Jack was especially upset over “children without placement,” youth whom state contractors won’t accept and who are supervised 24/7 by CPS caseworkers in hotels, churches and other makeshift facilities. In Marble Falls and Killeen, teenage girls escaped, only to end up in the company of adult men, amid fears by Jack’s monitors they were at risk of sexual assault.
Toll on CPS Workers
The toll that repeated “child watch” shifts take on CPS workers is one reason plaintiffs’ lawyers are asking Texas be sanctioned.
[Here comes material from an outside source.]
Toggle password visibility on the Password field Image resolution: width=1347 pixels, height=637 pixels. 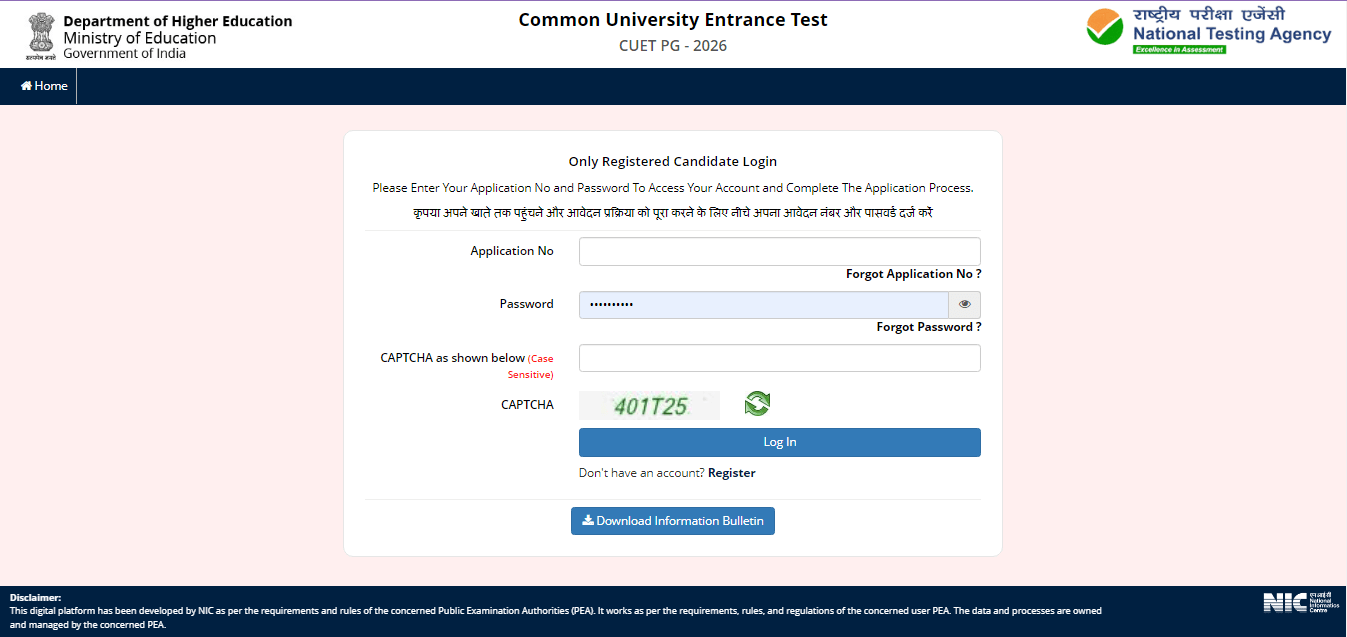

Others include failure to properly administer and monitor powerful mental health drugs, train caregivers in how to identify sexual abuse and educate foster children on how to report maltreatment.
The hearing, expected to last several days, comes as the lawsuit, filed in 2011, continues to vex Abbott, a three-term GOP governor, and the Republican-controlled Legislature.
Lawmakers have been forced to increase funding of the Department of Family and Protective Services, which basically serves as parents for about 8,000 children in the state’s “permanent managing conservatorship,” and of the Health and Human Services Commission, which regulates foster-care providers.
They and Abbott are defendants in the suit, brought by nonprofit child advocacy groups Children’s Rights and A Better Childhood, both of New York.
Jack previously had ruled that children too often linger for years in unconstitutionally unsafe foster care, to wind up in the criminal justice system or homeless after they turn 18. Kids regularly emerged from the system in worse shape than when they entered, she found.
Children were being “shuttled throughout a system where rape, abuse, psychotropic medication and instability are the norm,” Jack ruled in 2015.
Dozens of states and counties in states where child welfare is a county responsibility have been sued by Children’s Rights, whose founder, Marcia Robinson Lowry, devised the legal strategy of using the 14th Amendment to the U.S. Constitution to prohibit “warehousing” of youth in unsafe conditions.
In some instances, the defendant state and local governments have remained under court scrutiny for decades.